Rendez à César ce qui est à César, et rendez vos cœurs à Dieu, parce qu’ils sont à Dieu
Chers frères et sœurs, chers amis,
Cet évangile que nous venons de proclamer nous est très familier avec cette sentence de Jésus que nous connaissons par cœur : « Donner à César ce qui est à César et à Dieu, ce qui est à Dieu ». Certains ajoutent volontiers que César lui-même est à Dieu. On a l’habitude de se fonder sur ce texte pour dire l’attitude de Jésus par rapport au pouvoir temporel et pour justifier la nécessité d’une séparation entre la religion et l’État. J’aurais voulu faire une réflexion sur cette question, la question de la séparation entre l’Église et l’État, la question de la laïcité, la place de la religion dans le débat social et politique, la problématique de l’espace public comme espace agnostique et du confinement de la religion à la sphère privée. Mais je crains qu’un tel exposé avec des arguments philosophiques et théologiques paraisse trop universitaire voire soporifique pour vous.

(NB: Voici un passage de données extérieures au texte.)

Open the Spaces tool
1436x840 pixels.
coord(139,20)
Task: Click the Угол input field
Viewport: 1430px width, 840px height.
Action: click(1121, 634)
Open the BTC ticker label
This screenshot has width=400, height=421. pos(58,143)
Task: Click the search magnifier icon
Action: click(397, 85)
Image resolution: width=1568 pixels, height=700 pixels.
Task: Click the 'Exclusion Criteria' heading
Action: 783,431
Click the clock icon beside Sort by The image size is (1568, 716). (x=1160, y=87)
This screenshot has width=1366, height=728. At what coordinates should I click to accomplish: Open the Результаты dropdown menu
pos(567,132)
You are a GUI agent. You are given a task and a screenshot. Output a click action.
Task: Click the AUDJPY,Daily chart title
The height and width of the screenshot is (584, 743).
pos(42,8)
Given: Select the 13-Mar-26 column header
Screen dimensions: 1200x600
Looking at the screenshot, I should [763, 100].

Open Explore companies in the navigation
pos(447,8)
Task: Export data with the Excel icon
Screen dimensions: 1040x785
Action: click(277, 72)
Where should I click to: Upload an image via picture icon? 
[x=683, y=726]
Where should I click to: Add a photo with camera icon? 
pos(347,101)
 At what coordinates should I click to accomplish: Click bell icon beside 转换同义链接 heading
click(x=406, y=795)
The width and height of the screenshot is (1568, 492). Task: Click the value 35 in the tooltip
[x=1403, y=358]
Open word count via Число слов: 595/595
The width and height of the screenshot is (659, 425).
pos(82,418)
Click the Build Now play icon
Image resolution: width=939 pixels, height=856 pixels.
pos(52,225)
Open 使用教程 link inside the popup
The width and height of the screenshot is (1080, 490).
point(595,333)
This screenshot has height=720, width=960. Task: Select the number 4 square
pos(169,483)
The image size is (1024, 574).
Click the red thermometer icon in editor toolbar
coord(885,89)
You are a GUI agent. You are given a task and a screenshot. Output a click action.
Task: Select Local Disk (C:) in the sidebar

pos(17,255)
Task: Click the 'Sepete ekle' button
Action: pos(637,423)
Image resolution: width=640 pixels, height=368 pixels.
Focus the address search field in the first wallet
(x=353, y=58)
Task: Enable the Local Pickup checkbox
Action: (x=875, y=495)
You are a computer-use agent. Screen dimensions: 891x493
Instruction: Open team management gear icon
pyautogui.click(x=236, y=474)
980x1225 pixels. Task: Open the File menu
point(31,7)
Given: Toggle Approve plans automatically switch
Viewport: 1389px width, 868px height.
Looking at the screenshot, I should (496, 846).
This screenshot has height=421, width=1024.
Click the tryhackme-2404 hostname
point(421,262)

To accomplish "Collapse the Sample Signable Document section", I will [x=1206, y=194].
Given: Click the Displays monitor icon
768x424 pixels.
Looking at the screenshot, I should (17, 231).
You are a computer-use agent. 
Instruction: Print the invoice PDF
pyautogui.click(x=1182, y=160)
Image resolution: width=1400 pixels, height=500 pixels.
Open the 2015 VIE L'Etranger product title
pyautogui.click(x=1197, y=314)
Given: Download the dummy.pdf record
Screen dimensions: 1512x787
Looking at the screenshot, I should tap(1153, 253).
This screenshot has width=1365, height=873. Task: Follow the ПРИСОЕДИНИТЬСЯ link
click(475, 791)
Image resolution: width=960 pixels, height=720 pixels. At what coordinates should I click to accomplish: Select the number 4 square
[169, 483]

Alors j’ai posé la question à Jésus de nous donner une explication plus simple de cette sentence qui a traversé les siècles – à César ce qui est à César et à Dieu ce qui est à Dieu – et bien évidemment de nous éclairer surtout sur ce que cela peut impliquer pour nous, au-delà de la question de la séparation entre le pouvoir temporel nécessaire et la religion tout autant indispensable pour construire la cité de Dieu au cœur même de la cité des hommes.
Alors il m’a semblé que l’on peut s’attarder sur cette question de Jésus : « Cette effigie et cette inscription, de qui sont-elles ? ». Comme à l’époque de Jésus, on peut encore voir sur toutes les pièces de monnaie et sur tous les billets de banque, une effigie et des inscriptions ne seraient-ce que pour dire combien vaut cette pièce ou ce billet. Je ne sais pas s’il existe des pièces ou des billets sur lesquels on a mis l’effigie de Dieu ou l’inscription « Dieu est amour », même si certains ont pu écrire « In God we trust, en Dieu nous croyons » sur leur billet de banque ». Mais alors l’image de Dieu, l’effigie de Dieu où est-elle gravée depuis toujours ? Qu’est ce qui porte de manière indélébile la marque de Dieu et qui mérite d’être rendu à Dieu selon la sentence de Jésus, « A César ce qui est à César et à Dieu ce qui est Dieu » ? Il me semble que c’est le cœur de chacun de nous. Oui, nous l’oublions peut-être souvent, « Nous sommes fait à l’image et à la ressemblance de Dieu ». Cela signifie que le centre de notre être, notre cœur, est marqué de cette ressemblance et de cette image divine. Rendez à César ce qui est à César, et rendez vos cœurs à Dieu, parce qu’ils sont à Dieu. Livrez-lui tout votre être parce que vous lui appartenez. Nous sommes faits pour lui, nous rappelle saint Augustin, et notre cœur est sans repos tant qu’il ne demeure en lui. Les préoccupations matérielles aussi importantes soient-elles ne doivent pas nous faire oublier qu’à Dieu revient notre cœur. Et ce n’est une mauvaise chose de travailler à restaurer l’image de Dieu en nous parce que la fidélité à la ressemblance de Dieu nous ouvre des chemins de justice et de vérité qui nous permettent de discerner la juste attitude à avoir face à la gestion des biens de ce monde, face aux conflits qui menacent une partie du grand corps humains que nous formons. Cette fidélité à l’effigie de Dieu au fond de nos cœurs nous ouvre aussi des chemins de paix. Si nous rendons à Dieu ce qui lui appartient en premier, c’est-à-dire nos cœurs qui sont marqués par son effigie, nous trouverons la paix. Parce qu’en Dieu il n’y a que paix amour et justice. Prions donc sans cesse pour que nos cœurs ainsi que ceux de tous nos frères et sœurs humains se tournent vers Dieu avec sincérité. Alors régnera la paix. Et dans nos sociétés adviendra la cité de Dieu.